Extract each line of the data below that contains the string "this", matching case exactly.

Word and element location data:
- - -
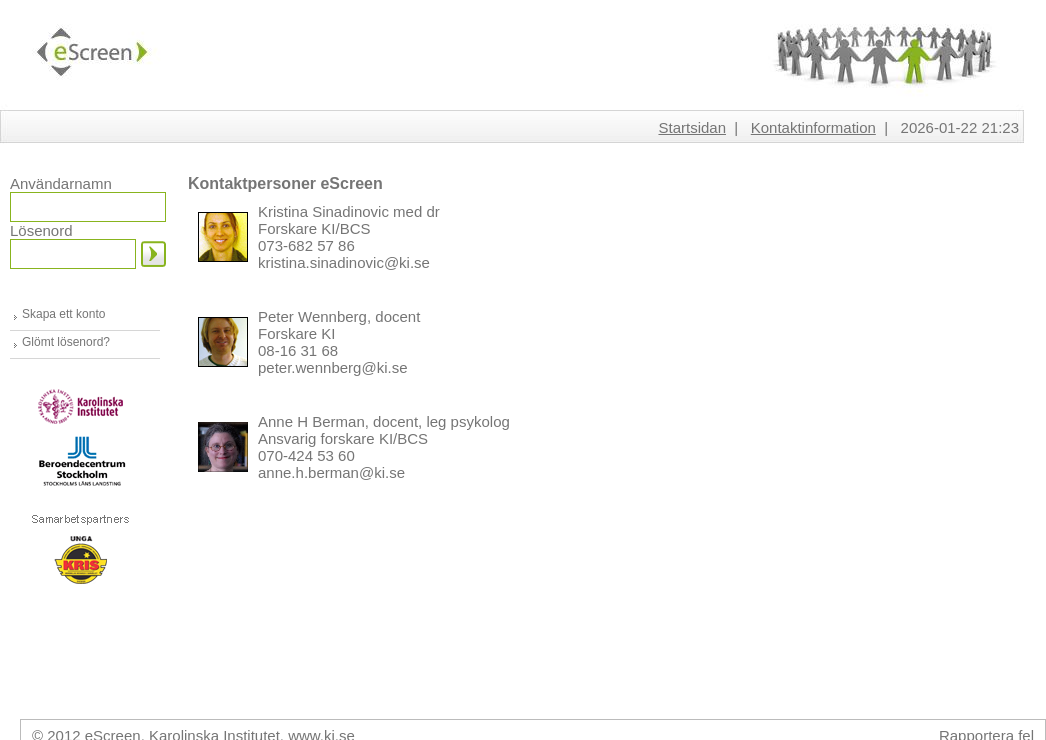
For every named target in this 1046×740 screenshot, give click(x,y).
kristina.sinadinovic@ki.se (344, 262)
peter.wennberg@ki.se (332, 367)
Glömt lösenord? (66, 342)
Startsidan (692, 127)
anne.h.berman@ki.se (331, 472)
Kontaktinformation (813, 127)
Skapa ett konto (63, 314)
- - -
# Response
For every named target in this 1046×740 screenshot, give click(x,y).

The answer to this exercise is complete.